Top of Available records

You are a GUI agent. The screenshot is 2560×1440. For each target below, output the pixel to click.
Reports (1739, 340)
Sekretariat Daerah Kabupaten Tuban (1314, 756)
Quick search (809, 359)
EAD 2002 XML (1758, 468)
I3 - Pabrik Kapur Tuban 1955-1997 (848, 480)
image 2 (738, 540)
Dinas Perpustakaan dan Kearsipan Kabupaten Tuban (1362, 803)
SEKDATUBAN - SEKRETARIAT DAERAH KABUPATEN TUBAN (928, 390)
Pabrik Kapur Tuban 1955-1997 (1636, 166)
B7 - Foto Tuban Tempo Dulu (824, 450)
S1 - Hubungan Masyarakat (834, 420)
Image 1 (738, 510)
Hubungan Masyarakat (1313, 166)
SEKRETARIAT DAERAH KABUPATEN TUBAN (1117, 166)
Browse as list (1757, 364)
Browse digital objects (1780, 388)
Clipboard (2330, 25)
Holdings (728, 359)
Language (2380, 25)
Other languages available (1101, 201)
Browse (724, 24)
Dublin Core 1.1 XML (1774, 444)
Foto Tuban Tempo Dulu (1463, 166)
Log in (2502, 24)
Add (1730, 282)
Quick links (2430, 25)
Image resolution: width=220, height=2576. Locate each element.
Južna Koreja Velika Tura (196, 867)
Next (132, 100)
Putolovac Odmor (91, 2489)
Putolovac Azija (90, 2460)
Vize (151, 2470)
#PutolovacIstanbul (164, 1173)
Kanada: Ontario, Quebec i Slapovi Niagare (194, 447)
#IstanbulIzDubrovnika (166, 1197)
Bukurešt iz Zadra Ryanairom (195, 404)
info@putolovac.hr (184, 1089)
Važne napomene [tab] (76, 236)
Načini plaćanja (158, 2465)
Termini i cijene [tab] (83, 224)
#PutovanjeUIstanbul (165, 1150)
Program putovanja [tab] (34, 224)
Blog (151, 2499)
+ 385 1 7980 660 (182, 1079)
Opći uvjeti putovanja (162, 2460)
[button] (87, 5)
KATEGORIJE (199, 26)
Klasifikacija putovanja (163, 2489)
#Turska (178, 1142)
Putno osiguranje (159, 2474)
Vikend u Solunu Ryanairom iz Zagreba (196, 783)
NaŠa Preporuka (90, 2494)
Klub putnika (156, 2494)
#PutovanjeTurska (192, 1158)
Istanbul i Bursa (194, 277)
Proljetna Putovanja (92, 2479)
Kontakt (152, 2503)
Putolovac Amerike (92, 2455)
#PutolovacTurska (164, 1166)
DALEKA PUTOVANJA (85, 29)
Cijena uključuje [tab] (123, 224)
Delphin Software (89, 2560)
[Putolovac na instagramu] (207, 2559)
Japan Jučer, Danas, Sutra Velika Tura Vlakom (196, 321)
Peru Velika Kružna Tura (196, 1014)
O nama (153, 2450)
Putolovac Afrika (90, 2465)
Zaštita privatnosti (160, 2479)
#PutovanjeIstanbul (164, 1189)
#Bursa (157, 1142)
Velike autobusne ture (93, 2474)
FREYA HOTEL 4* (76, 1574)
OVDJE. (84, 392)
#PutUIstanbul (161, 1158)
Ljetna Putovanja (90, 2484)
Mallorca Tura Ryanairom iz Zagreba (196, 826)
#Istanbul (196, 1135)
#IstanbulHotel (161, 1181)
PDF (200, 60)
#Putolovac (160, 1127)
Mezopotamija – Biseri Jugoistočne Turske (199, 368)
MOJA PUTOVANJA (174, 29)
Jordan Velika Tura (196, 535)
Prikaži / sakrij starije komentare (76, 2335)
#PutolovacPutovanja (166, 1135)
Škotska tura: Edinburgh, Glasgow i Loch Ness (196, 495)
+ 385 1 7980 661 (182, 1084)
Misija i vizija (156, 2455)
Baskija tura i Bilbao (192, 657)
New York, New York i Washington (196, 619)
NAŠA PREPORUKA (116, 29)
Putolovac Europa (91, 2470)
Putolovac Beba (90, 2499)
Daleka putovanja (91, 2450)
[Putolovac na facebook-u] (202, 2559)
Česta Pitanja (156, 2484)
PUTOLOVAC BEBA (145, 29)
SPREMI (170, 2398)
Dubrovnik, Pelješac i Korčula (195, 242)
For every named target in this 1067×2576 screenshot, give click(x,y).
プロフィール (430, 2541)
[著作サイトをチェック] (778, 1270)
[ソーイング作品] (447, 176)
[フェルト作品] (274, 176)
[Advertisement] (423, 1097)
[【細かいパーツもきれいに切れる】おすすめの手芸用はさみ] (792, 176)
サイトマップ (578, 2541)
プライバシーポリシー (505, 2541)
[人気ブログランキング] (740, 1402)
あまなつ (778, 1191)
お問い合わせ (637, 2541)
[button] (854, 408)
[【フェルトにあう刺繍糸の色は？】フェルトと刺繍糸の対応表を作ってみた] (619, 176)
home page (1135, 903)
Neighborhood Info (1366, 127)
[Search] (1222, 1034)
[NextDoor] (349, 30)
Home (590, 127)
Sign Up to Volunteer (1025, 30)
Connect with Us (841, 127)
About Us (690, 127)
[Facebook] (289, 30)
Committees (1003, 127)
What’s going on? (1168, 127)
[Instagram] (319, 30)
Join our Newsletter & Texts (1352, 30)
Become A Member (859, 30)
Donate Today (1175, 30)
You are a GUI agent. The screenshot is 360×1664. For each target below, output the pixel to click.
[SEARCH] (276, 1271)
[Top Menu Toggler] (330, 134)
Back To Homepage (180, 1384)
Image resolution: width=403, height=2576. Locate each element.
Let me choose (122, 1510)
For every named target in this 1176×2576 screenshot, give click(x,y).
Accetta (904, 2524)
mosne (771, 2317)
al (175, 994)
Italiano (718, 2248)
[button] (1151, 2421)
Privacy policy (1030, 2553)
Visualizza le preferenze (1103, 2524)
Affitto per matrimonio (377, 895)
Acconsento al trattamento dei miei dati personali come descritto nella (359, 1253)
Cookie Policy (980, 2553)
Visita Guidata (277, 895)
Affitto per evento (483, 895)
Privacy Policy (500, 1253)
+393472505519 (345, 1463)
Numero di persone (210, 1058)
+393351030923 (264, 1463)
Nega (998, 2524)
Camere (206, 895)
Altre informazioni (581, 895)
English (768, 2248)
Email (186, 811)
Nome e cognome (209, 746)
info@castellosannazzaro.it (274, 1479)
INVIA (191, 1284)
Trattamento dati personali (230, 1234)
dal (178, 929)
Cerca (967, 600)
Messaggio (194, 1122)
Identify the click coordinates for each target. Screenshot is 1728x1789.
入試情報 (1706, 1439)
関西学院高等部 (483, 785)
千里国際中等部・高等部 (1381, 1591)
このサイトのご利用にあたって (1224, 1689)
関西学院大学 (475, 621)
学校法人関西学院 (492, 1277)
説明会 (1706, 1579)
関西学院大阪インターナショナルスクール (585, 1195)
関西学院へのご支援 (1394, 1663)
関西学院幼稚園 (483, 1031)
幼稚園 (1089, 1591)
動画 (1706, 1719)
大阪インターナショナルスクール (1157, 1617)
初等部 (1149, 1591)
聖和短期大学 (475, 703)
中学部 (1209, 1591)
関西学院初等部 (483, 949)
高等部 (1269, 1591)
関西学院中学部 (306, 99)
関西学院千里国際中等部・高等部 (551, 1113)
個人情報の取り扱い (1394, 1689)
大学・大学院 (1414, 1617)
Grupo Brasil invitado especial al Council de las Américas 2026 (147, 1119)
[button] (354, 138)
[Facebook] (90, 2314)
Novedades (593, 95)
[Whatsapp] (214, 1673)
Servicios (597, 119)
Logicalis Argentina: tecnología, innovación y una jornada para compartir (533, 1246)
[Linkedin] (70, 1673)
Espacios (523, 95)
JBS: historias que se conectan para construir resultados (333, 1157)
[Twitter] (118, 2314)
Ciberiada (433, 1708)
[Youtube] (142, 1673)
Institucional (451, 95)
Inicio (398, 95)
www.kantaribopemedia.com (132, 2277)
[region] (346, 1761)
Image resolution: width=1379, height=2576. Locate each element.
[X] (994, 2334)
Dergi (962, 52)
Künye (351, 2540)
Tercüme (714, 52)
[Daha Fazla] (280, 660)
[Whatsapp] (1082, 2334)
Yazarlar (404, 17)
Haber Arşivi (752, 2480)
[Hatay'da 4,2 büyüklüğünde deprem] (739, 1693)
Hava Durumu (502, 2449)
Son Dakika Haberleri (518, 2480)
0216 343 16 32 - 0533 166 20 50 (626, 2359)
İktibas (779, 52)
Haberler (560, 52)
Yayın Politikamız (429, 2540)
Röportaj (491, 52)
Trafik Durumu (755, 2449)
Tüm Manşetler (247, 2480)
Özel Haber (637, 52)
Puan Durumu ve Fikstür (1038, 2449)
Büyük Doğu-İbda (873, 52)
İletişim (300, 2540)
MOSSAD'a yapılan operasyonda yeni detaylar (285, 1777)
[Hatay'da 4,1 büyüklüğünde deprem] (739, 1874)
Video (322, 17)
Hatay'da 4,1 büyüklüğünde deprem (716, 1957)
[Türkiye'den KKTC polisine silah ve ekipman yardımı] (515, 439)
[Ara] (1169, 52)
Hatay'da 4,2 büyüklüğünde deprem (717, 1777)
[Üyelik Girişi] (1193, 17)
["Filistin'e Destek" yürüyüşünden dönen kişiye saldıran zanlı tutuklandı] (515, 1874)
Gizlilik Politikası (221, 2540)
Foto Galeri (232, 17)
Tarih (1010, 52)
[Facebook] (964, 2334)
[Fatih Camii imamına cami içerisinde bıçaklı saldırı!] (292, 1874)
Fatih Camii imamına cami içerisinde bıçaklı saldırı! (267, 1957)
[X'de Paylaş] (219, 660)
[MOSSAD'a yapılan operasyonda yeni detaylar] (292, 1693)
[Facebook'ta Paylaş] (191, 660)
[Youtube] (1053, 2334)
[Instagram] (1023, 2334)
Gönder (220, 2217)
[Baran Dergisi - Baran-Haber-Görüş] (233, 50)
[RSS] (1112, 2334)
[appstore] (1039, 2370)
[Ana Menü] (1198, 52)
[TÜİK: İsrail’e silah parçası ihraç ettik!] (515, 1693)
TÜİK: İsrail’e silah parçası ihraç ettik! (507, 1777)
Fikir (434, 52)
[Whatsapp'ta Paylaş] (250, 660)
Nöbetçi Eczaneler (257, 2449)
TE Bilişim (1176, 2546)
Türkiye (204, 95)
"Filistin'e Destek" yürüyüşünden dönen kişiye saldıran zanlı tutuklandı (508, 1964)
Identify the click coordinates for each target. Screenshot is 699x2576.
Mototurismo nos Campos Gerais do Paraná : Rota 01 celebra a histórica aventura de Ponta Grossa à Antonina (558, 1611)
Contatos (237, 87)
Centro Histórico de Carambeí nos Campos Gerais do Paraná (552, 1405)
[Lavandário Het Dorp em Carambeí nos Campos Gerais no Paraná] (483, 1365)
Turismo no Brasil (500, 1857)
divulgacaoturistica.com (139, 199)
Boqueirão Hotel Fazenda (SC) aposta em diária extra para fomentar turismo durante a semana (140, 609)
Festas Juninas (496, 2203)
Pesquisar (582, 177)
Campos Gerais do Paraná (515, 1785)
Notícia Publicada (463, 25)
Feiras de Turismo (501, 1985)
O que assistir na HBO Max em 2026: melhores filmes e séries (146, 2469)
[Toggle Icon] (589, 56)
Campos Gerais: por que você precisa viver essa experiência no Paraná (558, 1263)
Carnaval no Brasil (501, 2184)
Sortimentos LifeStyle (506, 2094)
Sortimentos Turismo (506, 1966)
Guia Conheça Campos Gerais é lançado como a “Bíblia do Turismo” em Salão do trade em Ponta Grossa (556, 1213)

Bottom of Available records

- [Assignment] Send back an exact copy of only the lines from the line with "For every named target in this 1067×2576" up to and including the line with "サイトマップ (578, 2541)" in the data above.

- [Written response]
For every named target in this 1067×2576 screenshot, give click(x,y).
プロフィール (430, 2541)
[著作サイトをチェック] (778, 1270)
[ソーイング作品] (447, 176)
[フェルト作品] (274, 176)
[Advertisement] (423, 1097)
[【細かいパーツもきれいに切れる】おすすめの手芸用はさみ] (792, 176)
サイトマップ (578, 2541)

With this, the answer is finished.